• **What to do**: Can you duplicate the records below character for character, starting at the line that contains "Click the hexagonal" and stopping after the line that contains "will (x=1145, y=524).", with both of those lines included?

======== Record extracts

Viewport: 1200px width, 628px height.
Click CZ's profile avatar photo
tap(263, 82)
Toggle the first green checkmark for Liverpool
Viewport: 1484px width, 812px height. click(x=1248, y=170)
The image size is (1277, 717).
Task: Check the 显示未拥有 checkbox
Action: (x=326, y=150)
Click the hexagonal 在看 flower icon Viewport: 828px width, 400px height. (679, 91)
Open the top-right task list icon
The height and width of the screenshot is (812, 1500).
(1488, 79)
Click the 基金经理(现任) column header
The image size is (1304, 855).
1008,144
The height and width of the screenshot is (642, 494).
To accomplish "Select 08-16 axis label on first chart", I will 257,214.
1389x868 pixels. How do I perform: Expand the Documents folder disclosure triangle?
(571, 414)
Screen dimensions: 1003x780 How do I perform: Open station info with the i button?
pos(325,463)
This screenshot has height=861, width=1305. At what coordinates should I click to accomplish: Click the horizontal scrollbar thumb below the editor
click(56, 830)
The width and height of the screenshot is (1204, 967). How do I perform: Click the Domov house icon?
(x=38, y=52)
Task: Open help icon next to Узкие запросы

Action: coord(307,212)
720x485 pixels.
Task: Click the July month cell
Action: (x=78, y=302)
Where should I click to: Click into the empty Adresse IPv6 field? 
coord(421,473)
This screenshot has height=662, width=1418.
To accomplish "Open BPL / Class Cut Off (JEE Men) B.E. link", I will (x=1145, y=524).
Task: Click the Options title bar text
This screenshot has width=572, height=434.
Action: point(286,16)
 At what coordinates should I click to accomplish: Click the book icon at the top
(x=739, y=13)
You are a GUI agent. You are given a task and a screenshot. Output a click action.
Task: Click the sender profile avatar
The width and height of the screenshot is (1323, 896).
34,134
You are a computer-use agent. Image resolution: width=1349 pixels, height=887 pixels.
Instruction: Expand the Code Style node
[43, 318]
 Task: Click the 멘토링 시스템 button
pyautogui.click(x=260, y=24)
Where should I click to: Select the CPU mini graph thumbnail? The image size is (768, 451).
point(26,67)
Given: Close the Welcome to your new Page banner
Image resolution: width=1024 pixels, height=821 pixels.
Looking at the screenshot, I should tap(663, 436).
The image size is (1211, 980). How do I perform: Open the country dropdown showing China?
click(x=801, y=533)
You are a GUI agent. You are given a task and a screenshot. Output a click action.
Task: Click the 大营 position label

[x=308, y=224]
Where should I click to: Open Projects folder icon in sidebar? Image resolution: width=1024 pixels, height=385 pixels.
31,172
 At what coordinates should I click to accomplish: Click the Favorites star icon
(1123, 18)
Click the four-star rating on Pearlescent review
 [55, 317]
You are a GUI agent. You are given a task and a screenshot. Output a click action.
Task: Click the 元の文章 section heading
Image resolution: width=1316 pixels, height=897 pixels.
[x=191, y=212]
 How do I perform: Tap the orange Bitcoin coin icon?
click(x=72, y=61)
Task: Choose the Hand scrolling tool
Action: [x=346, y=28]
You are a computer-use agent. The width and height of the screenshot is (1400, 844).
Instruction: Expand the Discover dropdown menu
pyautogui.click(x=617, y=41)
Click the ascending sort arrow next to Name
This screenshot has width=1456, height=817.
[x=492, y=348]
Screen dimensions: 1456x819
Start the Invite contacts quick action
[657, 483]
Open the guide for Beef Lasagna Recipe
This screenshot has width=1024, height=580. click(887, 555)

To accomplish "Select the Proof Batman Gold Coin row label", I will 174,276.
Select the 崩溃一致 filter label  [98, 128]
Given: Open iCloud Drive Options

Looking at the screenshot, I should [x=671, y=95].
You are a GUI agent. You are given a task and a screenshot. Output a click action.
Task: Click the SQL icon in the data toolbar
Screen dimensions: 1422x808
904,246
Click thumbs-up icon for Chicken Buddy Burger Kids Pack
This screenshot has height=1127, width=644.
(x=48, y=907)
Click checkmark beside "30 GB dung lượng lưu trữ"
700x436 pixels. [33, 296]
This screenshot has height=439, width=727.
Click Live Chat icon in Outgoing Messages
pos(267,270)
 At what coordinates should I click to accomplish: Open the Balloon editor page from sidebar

================

• **Exercise answer**:
Click the hexagonal 在看 flower icon Viewport: 828px width, 400px height. (679, 91)
Open the top-right task list icon
The height and width of the screenshot is (812, 1500).
(1488, 79)
Click the 基金经理(现任) column header
The image size is (1304, 855).
1008,144
The height and width of the screenshot is (642, 494).
To accomplish "Select 08-16 axis label on first chart", I will 257,214.
1389x868 pixels. How do I perform: Expand the Documents folder disclosure triangle?
(571, 414)
Screen dimensions: 1003x780 How do I perform: Open station info with the i button?
pos(325,463)
This screenshot has height=861, width=1305. At what coordinates should I click to accomplish: Click the horizontal scrollbar thumb below the editor
click(56, 830)
The width and height of the screenshot is (1204, 967). How do I perform: Click the Domov house icon?
(x=38, y=52)
Task: Open help icon next to Узкие запросы

Action: coord(307,212)
720x485 pixels.
Task: Click the July month cell
Action: (x=78, y=302)
Where should I click to: Click into the empty Adresse IPv6 field? 
coord(421,473)
This screenshot has height=662, width=1418.
To accomplish "Open BPL / Class Cut Off (JEE Men) B.E. link", I will (x=1145, y=524).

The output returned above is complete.